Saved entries
■ ■ ■ ■

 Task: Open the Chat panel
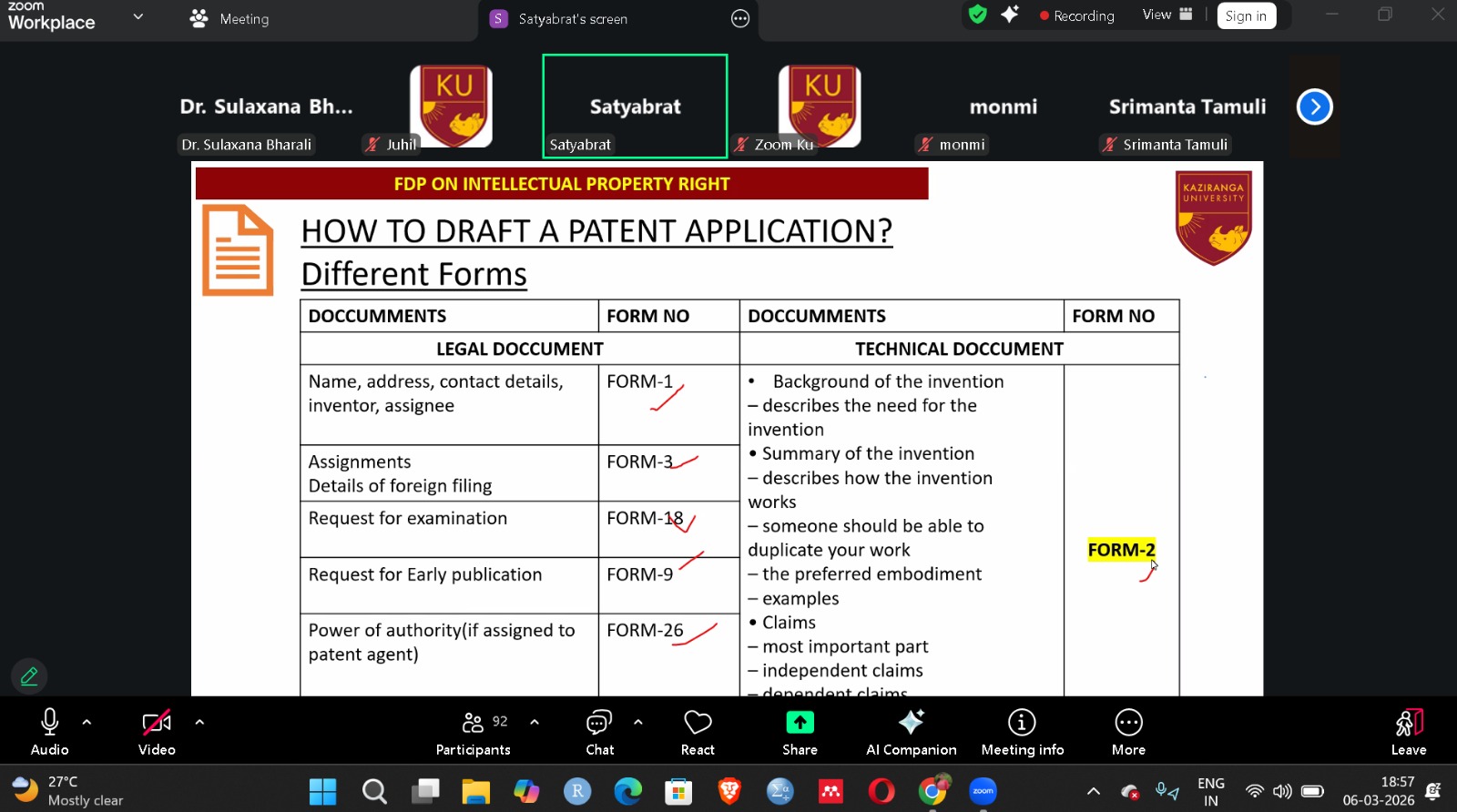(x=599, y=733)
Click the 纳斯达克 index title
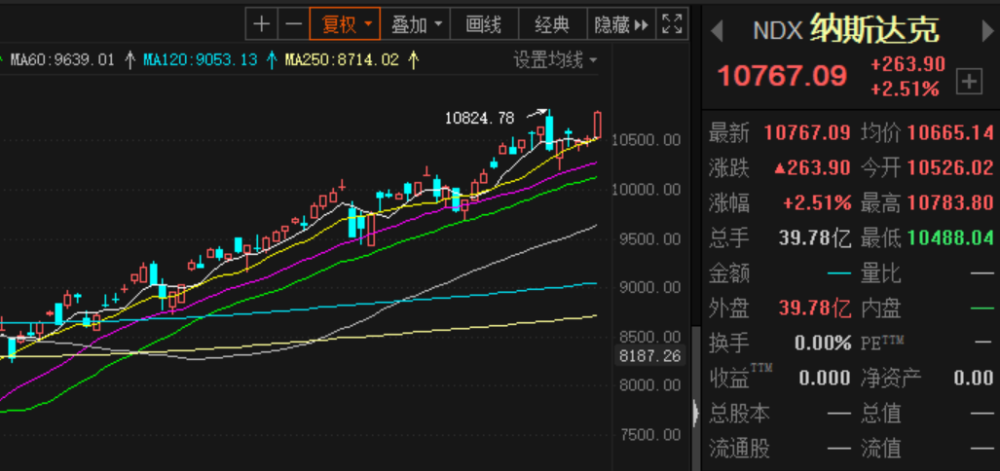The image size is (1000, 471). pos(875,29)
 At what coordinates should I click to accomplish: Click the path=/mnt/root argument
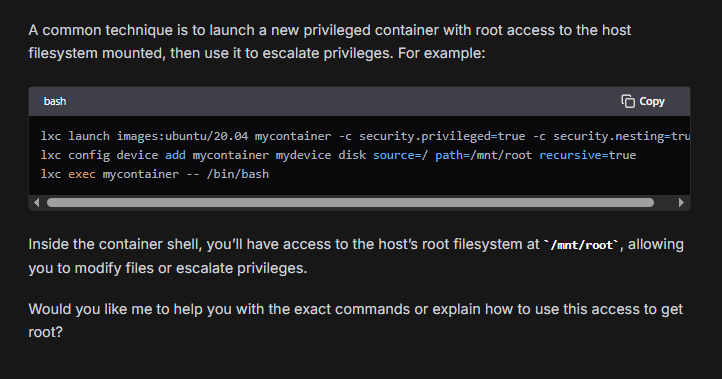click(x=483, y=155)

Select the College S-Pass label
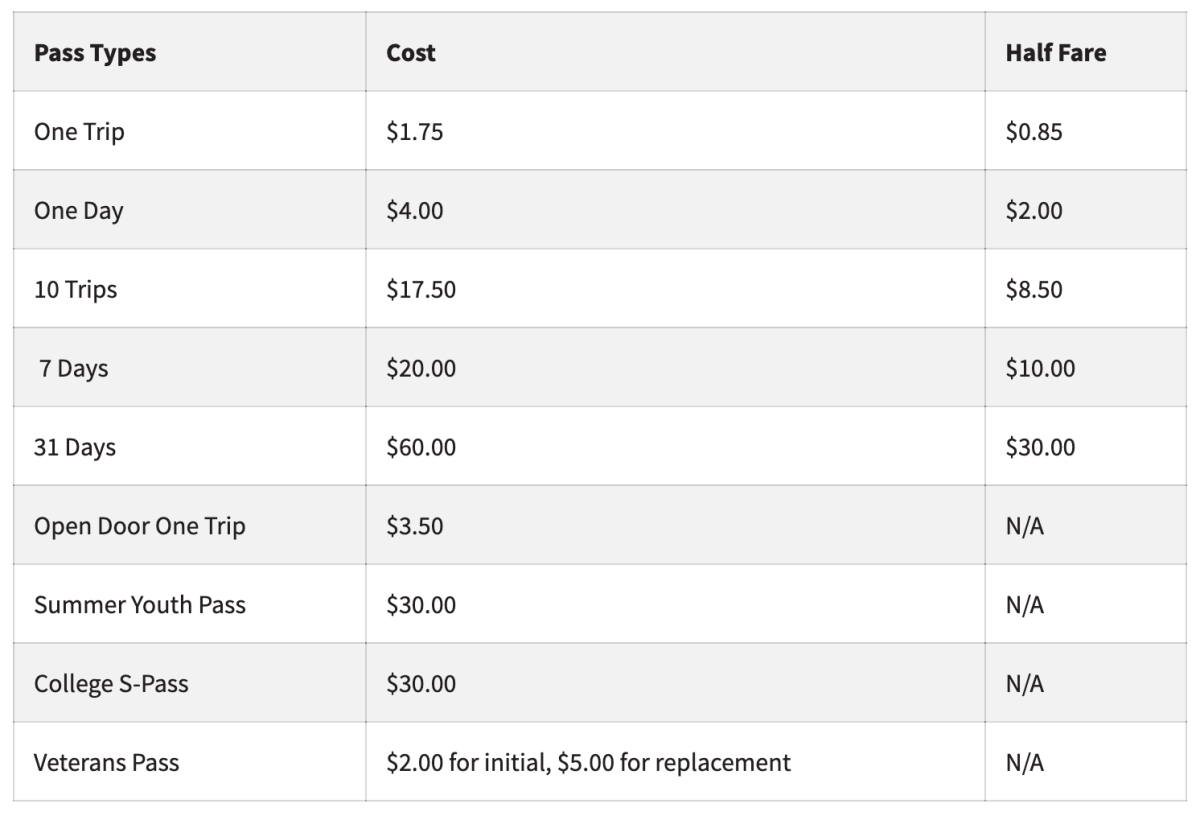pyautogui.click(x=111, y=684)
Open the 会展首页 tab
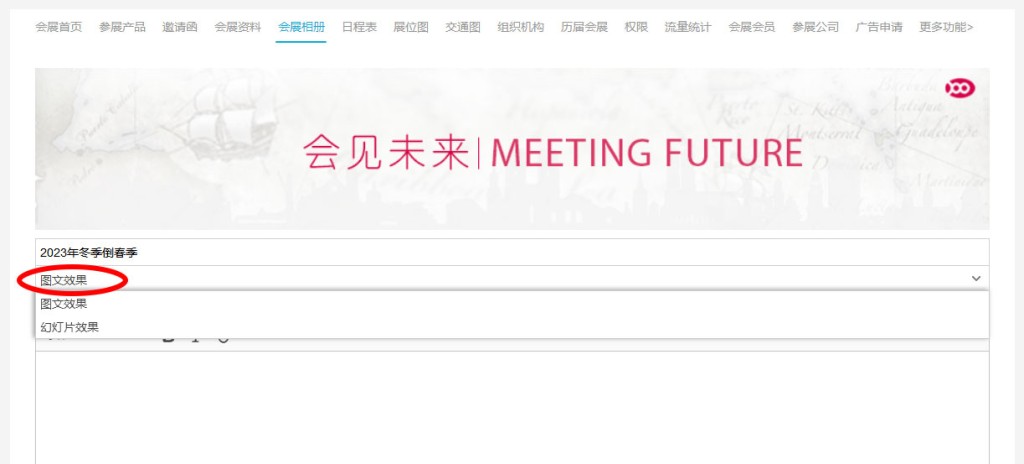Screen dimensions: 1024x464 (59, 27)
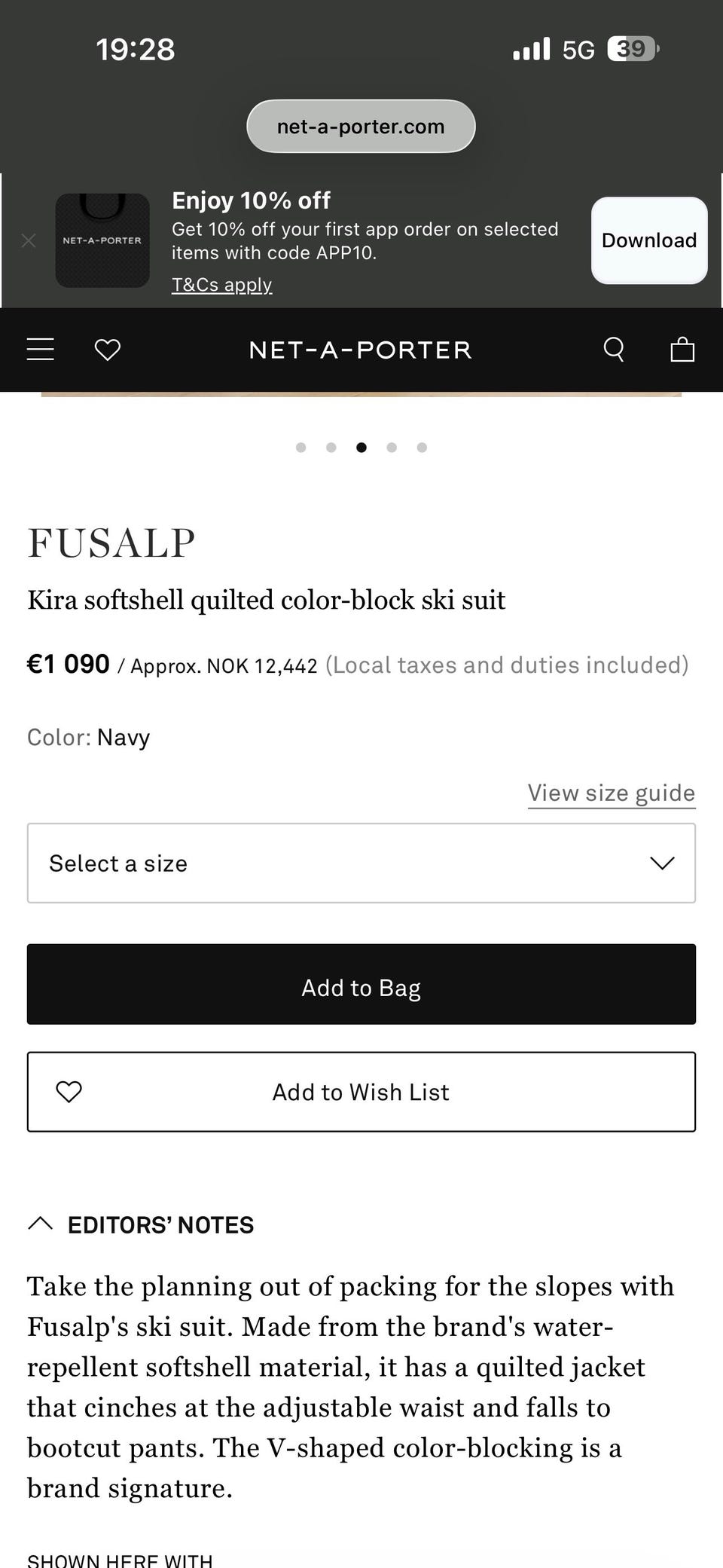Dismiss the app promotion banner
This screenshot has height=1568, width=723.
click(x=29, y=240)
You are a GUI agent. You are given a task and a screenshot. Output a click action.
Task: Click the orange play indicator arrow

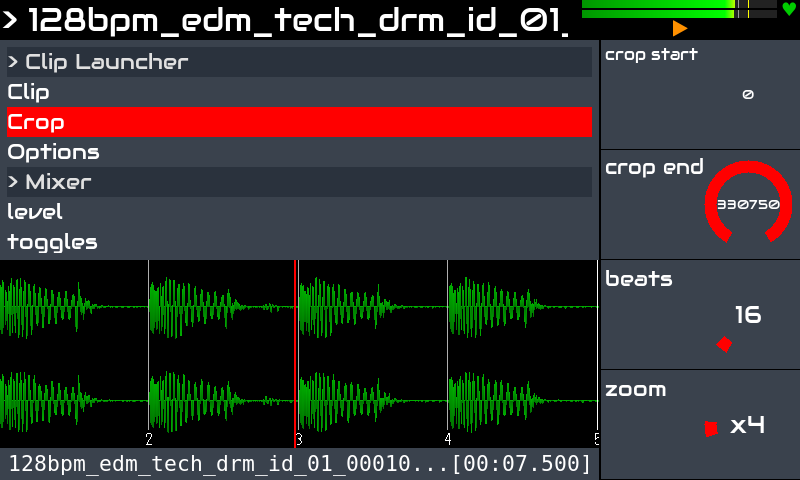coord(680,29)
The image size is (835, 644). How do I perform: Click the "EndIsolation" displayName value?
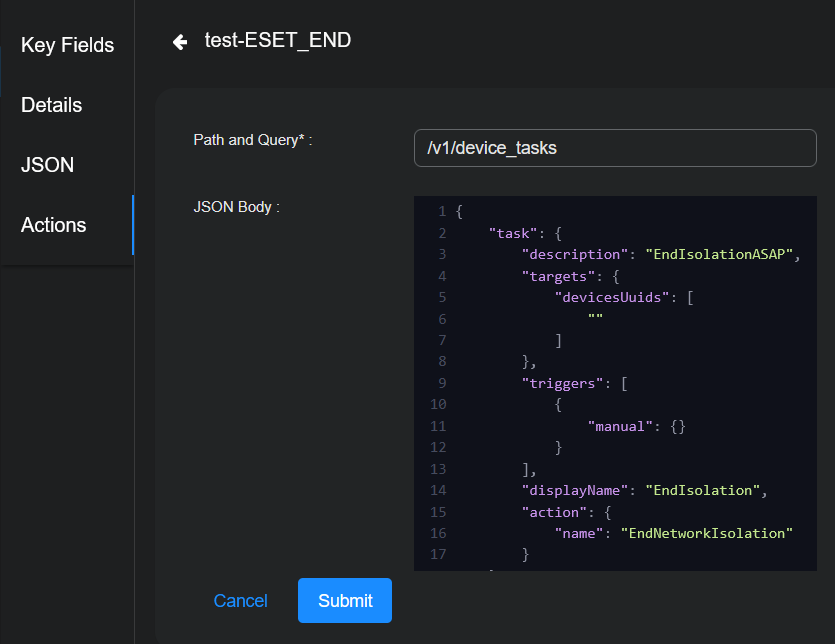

■ ■ ■ ■

▶ **Action item**: Each record above must be retyped exactly. Omit the pictures.

▶ **Exercise output**:
 Task: Open the Chat panel
(x=599, y=733)
Click the 纳斯达克 index title
The image size is (1000, 471). pos(875,29)
 At what coordinates should I click to accomplish: Click the path=/mnt/root argument
click(x=483, y=155)

Select the College S-Pass label
pyautogui.click(x=111, y=684)
Open the 会展首页 tab
Screen dimensions: 1024x464 (59, 27)
Dismiss the app promotion banner
This screenshot has height=1568, width=723.
click(x=29, y=240)
You are a GUI agent. You are given a task and a screenshot. Output a click action.
Task: Click the orange play indicator arrow

coord(680,29)
The image size is (835, 644). How do I perform: Click the "EndIsolation" displayName value?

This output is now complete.